Przekształć wiersze rekordów w listę numerowaną bez pustych wierszy: zacznij od wiersza zawierającego „You are a computer-use agent.”, a skończ na wierszu zawierającym „Image resolution: width=880”, włącznie z nim. Obrazy pomiń w odpowiedzi.

- Fragmenty rekordów -

# # # # # # #

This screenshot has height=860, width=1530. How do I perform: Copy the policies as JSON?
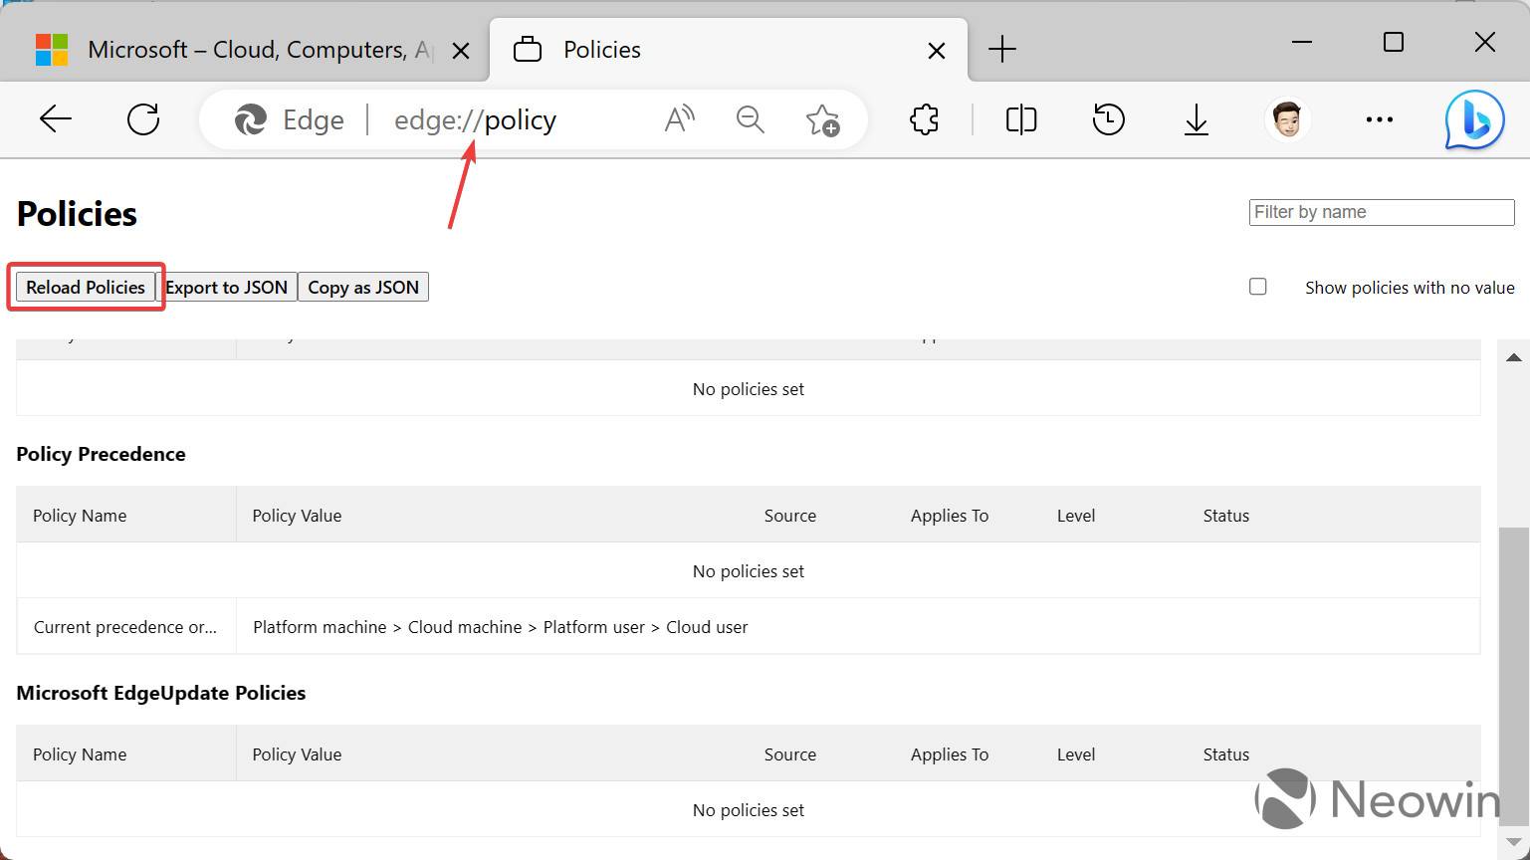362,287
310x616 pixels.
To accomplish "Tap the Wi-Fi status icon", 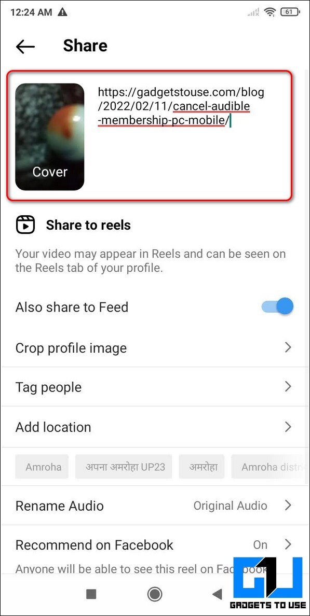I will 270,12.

# # # # # # #

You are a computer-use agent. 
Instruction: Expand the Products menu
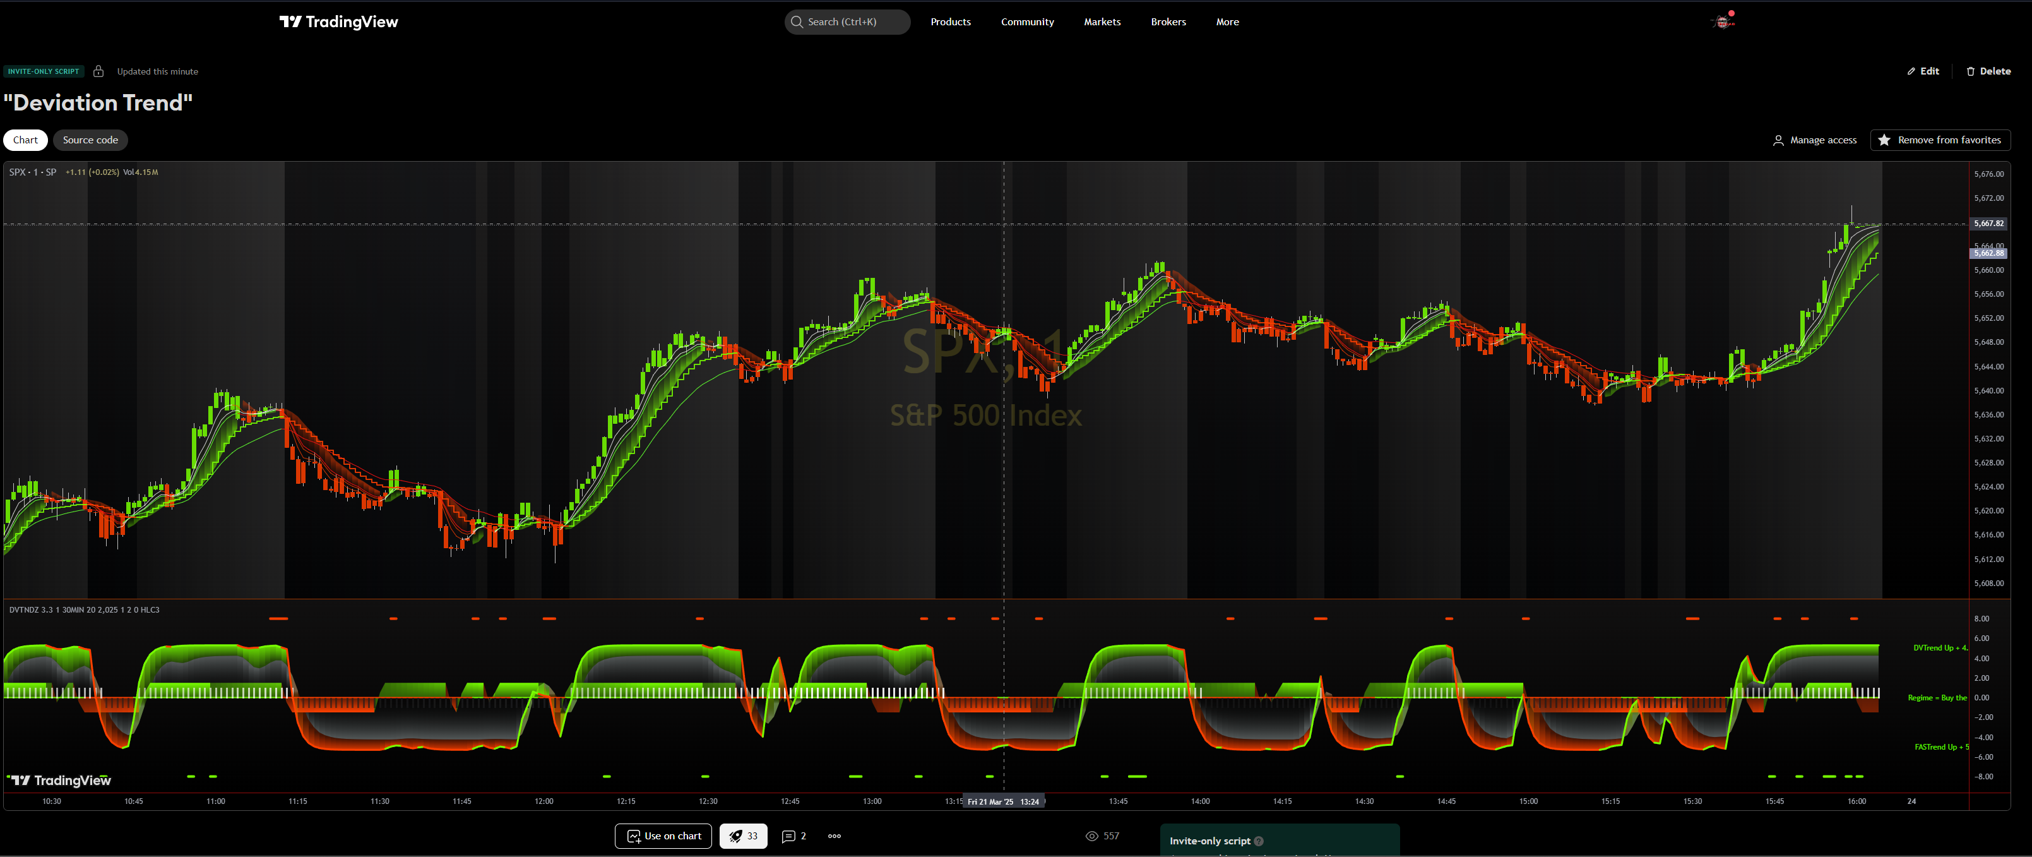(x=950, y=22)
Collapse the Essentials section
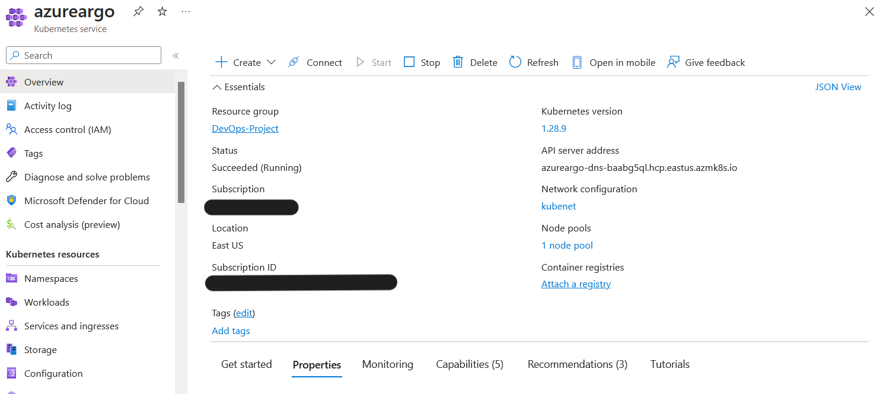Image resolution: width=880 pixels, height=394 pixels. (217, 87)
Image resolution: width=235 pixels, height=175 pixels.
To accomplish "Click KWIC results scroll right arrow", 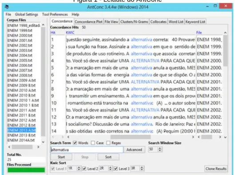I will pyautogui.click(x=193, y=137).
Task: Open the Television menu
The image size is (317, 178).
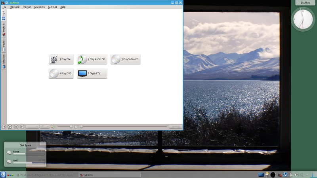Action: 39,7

# # # # # # #

- Odpowiedź na zadanie -
1. You are a computer-use agent. 
2. Instruction: Expand the Products menu
3. (x=950, y=22)
4. Collapse the Essentials section
5. Image resolution: width=880 pixels, height=394 pixels. (217, 87)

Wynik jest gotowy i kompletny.